Your assignment – Starting at the line that contains "Beige Book (698, 663)" and ending at the line that contains "vestavermut@gmail.com (127, 1694)", the lines below are to be given again exactly, with nothing added.

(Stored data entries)
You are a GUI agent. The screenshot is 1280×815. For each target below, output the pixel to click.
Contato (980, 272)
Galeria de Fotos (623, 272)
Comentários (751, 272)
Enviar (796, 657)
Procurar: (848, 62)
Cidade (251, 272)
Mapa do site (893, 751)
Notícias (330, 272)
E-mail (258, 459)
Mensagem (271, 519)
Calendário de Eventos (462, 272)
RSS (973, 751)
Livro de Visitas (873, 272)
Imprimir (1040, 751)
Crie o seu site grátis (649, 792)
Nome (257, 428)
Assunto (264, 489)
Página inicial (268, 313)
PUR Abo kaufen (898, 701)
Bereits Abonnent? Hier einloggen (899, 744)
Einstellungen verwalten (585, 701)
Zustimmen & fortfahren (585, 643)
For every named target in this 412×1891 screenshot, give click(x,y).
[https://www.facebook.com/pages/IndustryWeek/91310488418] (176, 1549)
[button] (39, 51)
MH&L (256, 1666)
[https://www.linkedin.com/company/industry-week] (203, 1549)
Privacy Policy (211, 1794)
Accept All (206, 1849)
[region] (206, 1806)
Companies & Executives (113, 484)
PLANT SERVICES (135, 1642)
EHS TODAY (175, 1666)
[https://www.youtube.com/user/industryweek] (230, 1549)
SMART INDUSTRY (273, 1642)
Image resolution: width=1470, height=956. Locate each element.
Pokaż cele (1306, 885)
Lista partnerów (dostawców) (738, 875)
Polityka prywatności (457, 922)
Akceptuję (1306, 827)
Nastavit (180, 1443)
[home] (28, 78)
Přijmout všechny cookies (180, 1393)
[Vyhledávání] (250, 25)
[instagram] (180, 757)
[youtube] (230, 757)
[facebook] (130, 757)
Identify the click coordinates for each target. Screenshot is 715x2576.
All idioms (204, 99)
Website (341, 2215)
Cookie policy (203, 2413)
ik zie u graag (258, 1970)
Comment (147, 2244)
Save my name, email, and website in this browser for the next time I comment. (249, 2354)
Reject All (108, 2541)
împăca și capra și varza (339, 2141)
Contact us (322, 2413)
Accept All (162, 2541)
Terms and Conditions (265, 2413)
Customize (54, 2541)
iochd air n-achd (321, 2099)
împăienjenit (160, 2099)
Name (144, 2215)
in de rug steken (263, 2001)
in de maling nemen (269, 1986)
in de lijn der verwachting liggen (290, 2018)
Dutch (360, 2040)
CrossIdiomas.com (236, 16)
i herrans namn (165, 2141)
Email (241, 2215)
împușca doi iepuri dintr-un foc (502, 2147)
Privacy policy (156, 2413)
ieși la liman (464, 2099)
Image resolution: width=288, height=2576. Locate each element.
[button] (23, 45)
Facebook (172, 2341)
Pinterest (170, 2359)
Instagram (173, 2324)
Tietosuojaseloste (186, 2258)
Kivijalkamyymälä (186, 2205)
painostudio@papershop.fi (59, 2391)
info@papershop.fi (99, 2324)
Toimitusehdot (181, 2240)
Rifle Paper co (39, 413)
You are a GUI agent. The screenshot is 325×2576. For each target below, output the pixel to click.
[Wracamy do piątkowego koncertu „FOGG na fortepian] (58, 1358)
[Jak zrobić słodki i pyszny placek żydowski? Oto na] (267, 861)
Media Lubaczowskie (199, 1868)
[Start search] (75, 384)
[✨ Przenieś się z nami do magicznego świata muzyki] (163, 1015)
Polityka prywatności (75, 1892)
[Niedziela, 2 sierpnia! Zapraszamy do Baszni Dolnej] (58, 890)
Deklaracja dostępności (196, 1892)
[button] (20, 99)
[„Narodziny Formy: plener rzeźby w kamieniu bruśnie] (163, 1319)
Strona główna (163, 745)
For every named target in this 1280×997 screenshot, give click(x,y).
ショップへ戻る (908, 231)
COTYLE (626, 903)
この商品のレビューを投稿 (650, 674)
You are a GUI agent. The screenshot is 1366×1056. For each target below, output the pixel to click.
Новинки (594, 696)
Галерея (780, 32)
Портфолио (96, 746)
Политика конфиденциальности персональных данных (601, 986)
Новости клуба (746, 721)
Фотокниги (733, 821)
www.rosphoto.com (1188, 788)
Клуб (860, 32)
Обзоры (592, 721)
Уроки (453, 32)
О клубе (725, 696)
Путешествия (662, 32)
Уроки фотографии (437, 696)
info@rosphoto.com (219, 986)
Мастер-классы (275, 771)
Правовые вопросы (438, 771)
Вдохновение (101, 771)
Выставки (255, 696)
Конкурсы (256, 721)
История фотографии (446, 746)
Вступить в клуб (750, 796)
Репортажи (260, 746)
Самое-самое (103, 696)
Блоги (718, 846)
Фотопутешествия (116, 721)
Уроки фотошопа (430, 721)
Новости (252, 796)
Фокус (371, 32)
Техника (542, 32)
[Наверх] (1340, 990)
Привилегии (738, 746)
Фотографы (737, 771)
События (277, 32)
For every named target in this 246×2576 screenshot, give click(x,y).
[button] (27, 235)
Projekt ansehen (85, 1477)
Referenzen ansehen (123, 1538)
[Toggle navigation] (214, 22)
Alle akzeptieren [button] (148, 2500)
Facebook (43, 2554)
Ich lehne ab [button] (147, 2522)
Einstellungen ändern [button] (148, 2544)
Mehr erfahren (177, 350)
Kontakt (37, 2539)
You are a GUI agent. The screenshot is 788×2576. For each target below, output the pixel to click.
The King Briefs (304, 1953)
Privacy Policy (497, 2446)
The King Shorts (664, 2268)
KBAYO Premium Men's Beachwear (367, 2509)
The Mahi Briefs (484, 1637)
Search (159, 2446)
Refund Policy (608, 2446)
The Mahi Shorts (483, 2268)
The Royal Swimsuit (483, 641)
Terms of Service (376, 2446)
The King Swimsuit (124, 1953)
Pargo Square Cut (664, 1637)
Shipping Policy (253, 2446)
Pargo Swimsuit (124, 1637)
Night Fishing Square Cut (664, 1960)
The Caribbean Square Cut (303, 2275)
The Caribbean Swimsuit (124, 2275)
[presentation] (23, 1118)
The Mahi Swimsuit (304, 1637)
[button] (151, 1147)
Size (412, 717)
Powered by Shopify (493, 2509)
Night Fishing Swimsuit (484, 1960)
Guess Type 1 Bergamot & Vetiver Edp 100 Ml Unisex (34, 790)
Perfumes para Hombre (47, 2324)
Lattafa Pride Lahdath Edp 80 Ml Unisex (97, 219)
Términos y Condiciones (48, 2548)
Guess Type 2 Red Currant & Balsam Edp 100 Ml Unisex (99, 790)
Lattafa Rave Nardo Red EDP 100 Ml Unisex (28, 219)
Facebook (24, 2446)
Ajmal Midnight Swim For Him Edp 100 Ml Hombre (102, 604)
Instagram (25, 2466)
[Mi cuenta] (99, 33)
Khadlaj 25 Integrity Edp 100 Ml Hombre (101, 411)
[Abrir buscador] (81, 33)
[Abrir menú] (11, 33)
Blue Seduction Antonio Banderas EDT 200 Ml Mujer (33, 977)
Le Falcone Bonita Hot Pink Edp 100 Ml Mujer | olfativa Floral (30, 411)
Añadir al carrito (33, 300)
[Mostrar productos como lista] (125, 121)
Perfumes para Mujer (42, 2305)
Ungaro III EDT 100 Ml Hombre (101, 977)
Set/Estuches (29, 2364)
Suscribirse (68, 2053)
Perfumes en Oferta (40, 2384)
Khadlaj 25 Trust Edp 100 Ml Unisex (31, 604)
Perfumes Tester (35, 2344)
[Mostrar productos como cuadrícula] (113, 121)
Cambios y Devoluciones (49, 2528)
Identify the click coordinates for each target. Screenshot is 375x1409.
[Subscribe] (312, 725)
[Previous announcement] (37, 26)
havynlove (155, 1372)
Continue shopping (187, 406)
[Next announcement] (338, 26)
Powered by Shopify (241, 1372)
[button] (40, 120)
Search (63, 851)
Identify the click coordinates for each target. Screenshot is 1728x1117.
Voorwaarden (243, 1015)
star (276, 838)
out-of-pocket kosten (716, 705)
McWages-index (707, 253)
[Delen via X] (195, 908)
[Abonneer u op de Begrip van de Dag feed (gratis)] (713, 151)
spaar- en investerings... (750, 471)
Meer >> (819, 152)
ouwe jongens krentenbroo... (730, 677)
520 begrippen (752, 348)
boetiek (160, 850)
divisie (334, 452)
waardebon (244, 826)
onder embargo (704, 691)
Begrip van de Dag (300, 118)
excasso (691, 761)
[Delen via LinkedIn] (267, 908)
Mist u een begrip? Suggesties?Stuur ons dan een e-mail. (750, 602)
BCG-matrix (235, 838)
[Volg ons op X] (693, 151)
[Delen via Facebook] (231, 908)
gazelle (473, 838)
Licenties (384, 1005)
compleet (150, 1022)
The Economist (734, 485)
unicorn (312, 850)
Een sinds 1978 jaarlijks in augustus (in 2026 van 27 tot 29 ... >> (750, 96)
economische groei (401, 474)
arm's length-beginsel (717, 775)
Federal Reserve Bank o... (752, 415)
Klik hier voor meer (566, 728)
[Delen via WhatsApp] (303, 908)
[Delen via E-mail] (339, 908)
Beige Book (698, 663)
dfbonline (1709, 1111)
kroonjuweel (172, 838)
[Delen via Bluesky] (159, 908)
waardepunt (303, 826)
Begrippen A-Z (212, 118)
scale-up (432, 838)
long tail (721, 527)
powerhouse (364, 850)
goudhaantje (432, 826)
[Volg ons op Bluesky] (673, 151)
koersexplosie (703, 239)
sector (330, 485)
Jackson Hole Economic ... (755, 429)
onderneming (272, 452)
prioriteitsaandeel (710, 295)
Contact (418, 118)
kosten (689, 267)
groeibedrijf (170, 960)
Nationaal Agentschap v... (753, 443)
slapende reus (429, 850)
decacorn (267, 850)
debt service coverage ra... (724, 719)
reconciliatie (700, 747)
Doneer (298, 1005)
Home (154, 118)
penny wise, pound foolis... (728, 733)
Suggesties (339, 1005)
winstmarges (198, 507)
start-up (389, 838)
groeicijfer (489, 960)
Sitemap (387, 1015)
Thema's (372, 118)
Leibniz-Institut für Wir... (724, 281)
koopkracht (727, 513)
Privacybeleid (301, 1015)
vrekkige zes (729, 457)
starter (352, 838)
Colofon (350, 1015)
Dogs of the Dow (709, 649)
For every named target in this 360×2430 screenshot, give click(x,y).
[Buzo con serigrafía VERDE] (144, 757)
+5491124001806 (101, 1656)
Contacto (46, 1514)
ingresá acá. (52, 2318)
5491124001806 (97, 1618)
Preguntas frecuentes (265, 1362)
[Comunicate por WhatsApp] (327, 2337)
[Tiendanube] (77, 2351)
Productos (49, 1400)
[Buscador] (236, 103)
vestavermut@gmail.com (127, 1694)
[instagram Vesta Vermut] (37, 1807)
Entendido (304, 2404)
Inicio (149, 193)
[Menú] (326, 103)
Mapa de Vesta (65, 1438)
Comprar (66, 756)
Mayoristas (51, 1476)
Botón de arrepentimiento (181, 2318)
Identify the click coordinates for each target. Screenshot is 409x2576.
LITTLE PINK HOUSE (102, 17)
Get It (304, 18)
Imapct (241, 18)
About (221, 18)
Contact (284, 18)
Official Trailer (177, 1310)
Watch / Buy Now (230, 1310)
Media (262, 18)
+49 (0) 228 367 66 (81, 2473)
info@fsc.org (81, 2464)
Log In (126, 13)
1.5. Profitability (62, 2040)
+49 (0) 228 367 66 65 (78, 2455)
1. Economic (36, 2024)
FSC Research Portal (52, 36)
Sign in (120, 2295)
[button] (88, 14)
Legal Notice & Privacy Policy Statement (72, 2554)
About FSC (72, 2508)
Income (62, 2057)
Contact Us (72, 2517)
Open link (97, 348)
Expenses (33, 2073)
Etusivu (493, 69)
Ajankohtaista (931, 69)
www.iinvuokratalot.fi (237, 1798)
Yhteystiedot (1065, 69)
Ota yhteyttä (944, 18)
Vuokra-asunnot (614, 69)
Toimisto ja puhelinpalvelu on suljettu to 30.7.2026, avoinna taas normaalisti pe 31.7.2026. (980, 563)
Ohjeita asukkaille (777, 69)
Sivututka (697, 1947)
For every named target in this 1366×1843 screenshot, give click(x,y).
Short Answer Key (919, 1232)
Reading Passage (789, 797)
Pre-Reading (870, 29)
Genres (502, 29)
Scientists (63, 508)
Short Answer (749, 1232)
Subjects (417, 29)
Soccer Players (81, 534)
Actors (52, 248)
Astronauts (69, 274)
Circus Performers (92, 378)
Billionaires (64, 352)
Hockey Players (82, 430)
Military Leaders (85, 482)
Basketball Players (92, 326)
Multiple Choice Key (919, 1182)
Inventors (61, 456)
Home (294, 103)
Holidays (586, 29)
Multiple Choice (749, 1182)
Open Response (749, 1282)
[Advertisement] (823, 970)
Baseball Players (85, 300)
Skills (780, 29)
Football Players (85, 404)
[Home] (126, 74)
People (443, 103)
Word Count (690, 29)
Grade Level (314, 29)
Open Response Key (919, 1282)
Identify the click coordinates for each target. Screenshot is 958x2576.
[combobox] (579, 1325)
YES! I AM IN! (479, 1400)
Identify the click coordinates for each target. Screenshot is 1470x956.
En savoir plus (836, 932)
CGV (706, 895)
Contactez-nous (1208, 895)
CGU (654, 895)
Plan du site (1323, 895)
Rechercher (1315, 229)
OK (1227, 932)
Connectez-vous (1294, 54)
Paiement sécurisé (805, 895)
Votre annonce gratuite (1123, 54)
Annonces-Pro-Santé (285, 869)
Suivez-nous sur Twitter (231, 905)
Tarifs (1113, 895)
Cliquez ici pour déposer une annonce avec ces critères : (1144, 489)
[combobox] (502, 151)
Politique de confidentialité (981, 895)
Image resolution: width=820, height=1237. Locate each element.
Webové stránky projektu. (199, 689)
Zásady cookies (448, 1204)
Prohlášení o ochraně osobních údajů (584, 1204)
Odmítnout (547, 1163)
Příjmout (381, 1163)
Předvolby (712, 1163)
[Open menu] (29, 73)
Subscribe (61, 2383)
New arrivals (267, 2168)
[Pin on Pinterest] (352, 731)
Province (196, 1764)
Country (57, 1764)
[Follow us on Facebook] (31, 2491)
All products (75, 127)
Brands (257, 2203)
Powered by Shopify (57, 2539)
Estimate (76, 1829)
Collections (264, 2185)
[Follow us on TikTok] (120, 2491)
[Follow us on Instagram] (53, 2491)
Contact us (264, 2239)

Expected output –
Beige Book (698, 663)
dfbonline (1709, 1111)
kroonjuweel (172, 838)
[Delen via Bluesky] (159, 908)
waardepunt (303, 826)
Begrippen A-Z (212, 118)
scale-up (432, 838)
long tail (721, 527)
powerhouse (364, 850)
goudhaantje (432, 826)
[Volg ons op Bluesky] (673, 151)
koersexplosie (703, 239)
sector (330, 485)
Jackson Hole Economic ... (755, 429)
onderneming (272, 452)
prioriteitsaandeel (710, 295)
Contact (418, 118)
kosten (689, 267)
groeibedrijf (170, 960)
Nationaal Agentschap v... (753, 443)
slapende reus (429, 850)
decacorn (267, 850)
debt service coverage ra... (724, 719)
reconciliatie (700, 747)
Doneer (298, 1005)
Home (154, 118)
penny wise, pound foolis... (728, 733)
Suggesties (339, 1005)
winstmarges (198, 507)
start-up (389, 838)
groeicijfer (489, 960)
Sitemap (387, 1015)
Thema's (372, 118)
Leibniz-Institut für Wir... (724, 281)
koopkracht (727, 513)
Privacybeleid (301, 1015)
vrekkige zes (729, 457)
starter (352, 838)
Colofon (350, 1015)
Dogs of the Dow (709, 649)
For every named target in this 360×2430 screenshot, give click(x,y).
[Buzo con serigrafía VERDE] (144, 757)
+5491124001806 (101, 1656)
Contacto (46, 1514)
ingresá acá. (52, 2318)
5491124001806 (97, 1618)
Preguntas frecuentes (265, 1362)
[Comunicate por WhatsApp] (327, 2337)
[Tiendanube] (77, 2351)
Productos (49, 1400)
[Buscador] (236, 103)
vestavermut@gmail.com (127, 1694)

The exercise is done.